**Exercise prompt:** For this exercise, output exactly and only the lines running from the one with "Viewport: 1024px width, 580px" through the final line of the data below, without pictures.

### Data for this task ###

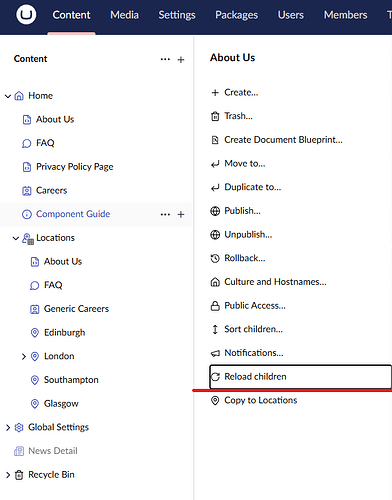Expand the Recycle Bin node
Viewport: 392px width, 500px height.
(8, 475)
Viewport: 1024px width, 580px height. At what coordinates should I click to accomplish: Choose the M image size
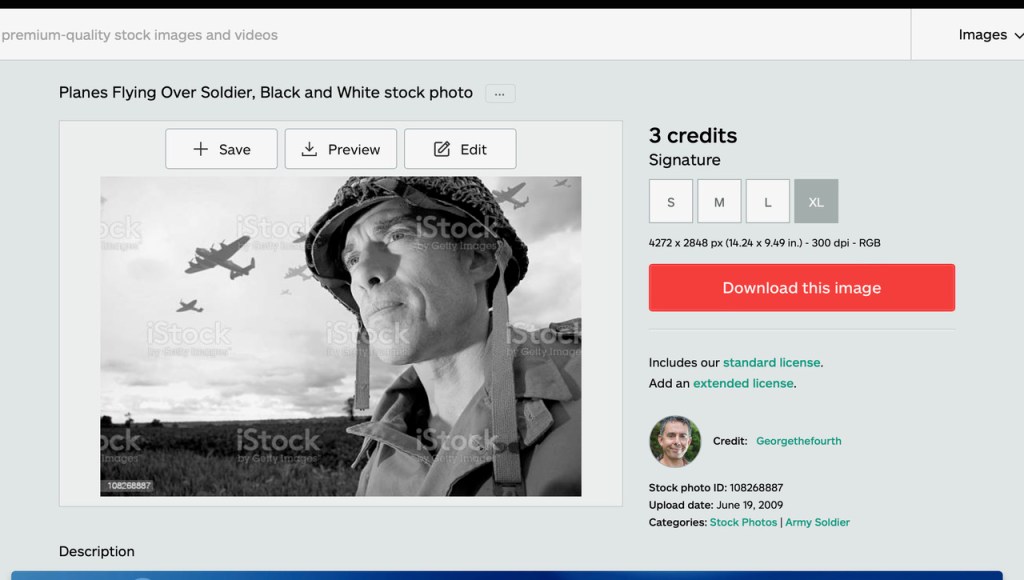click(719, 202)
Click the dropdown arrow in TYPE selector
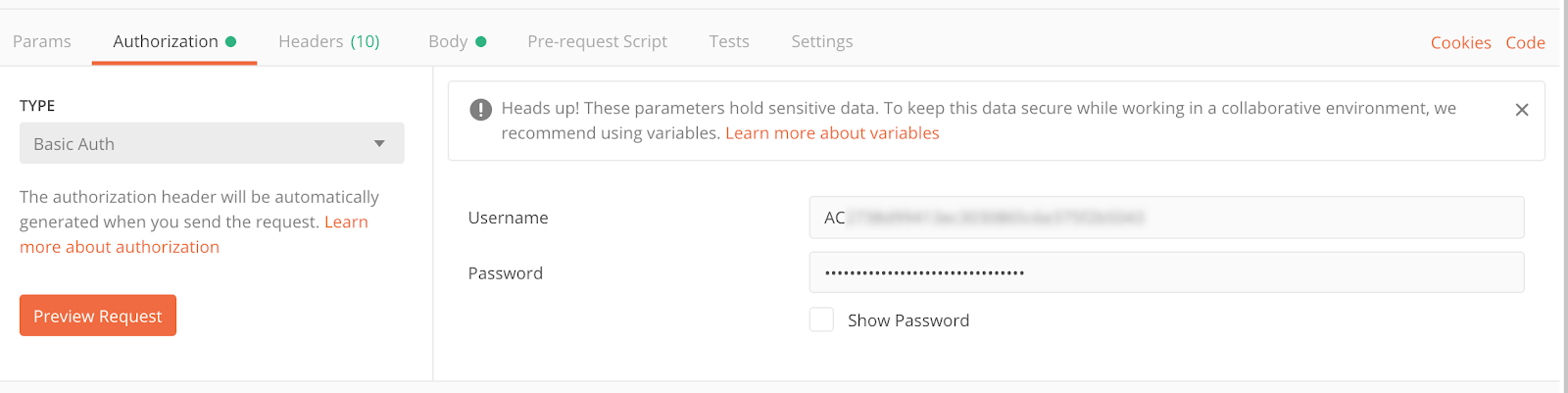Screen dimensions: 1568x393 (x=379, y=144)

###

**Exercise answer:**
Viewport: 1024px width, 580px height. At what coordinates should I click to accomplish: Choose the M image size
click(719, 202)
Click the dropdown arrow in TYPE selector
Screen dimensions: 1568x393 (x=379, y=144)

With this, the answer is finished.